#### BRANO FORNITO
Torino, per la mentalità che avevo e per noi che vivevamo in provincia a quell'epoca era come Milano, aveva questa funzione di "terra nuova" dove succedevano le cose. Si sapeva che a Torino c'era una scena rock alternativa: molti amici partivano, andavano a trovare altri giovani e cercavano di combinare qualcosa in campo artistico, con nuovi ragazzi di Torino o di Milano. Alla fine si aveva sempre più la sensazione di stare in una provincia morta, ma che a pochi chilometri stava succedendo qualcosa di pazzesco, in un territorio per noi ancora sconosciuto. In realtà col senno di poi è tutto molto più facilmente focalizzabile e delimitabile, però soprattutto per l'età che avevamo Torino era un po' come New York.


Però la provincia piemontese, a livello di rock, in quegli anni ha dato qualcosa. Tu con gli Aeroplani Italiani, tra Vercelli e Novara gli Armandoblu e la Banda Osiris, oppure un ingegnere del suono a livello internazionale come Roberto Vernetti...

In effetti ad esempio a Vercelli, che è una provincia un po' isolata, per riuscire a sopravvivere mentalmente, spiritualmente, culturalmente finisci per cercare di inventarti le cose, di costruirtele. Cosa che non succede così immediatamente se abiti a Monza e nemmeno a Novara, dove è più facile andare a Milano e basta. Prendi e vai via. Vercelli, come Cuneo per le Langhe, è immersa dentro la pianura di risaia e alla fine tenta di utilizzare la forza esistente, per combinare qualcosa di positivo in ambito musicale o letterario o teatrale. Poi magari la gente se ne va lo stesso, come in fondo ho fatto io. Però, almeno si prova ad essere autonomi.


Che differenze hai riscontrato negli ultimi vent'anni tra Milano e Torino?
########
#### I DATI
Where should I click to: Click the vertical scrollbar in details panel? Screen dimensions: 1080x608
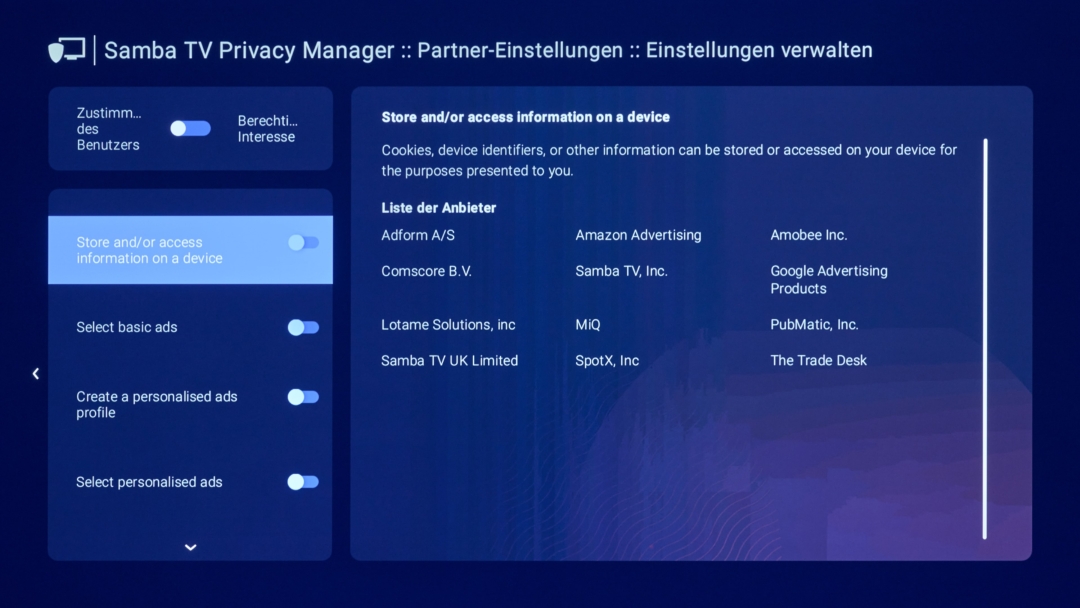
########
#### I DATI
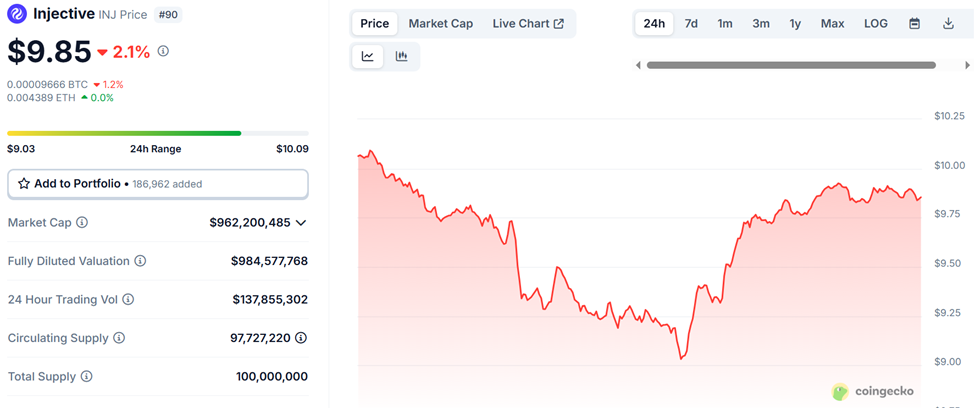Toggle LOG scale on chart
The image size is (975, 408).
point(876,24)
########
#### I DATI
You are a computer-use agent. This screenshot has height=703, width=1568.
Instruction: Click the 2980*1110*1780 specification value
########
» REQUISITI DELLE CONSEGNE:
1. Rispondi alle domande sul brano su Torino e la provincia:
(a) Per l'età che avevano, a quale città era paragonata Torino?
(b) Quale ingegnere del suono di livello internazionale viene nominato?
(c) In quale pianura è immersa Vercelli?
2. Riprendi il brano su Torino e la provincia subito dopo la sua ultima frase.

» RISPOSTE PER CONSEGNA:
1.
(a) New York
(b) Roberto Vernetti
(c) La pianura di risaia

2.
Milano sembra una città sempre inossidabile, pur tra alti e bassi: una città comunque vivace, che io personalmente vivo in maniera utilitaristica. Non la amo, anche se ci vivo. Torino invece è una metropoli che negli ultimi anni è cambiata e migliorata, ma è rimasta sempre una grande città del Piemonte, un po' immersa per i fatti suoi, un po' staccata dal resto del mondo, quasi un po' snob, ma di una nobiltà decaduta.


Hai letto I ragazzi del Mucchio, che parla proprio di questo argomento?

Sì, ed è un romanzo che mi ha emozionato, perché in realtà parla di cose che sono "emozioni" e che hanno "emozionato" moltissime persone. Mi ha pure culturalmente interessato perché è un libro che in qualche modo offre una visione storica di certo rock degli anni Ottanta, di quello che prima era soltanto presente nei racconti degli amici, delle persone che sono state ai concerti e che hanno vissuto la musica hard core. Silvio fa entrare tutto questo perlomeno nell'anticamera della storia. Poi probabilmente I ragazzi del Mucchio è anche un libro importante perché reca un messaggio latente che io ho trovato in molte pagine: il messaggio positivo implicito è che si possano realizzare i sogni. I nostri sogni erano quelli di essere musicisti. Sentirselo raccontare da uno che è riuscito a farlo è una cosa che può fare del bene anche agli altri.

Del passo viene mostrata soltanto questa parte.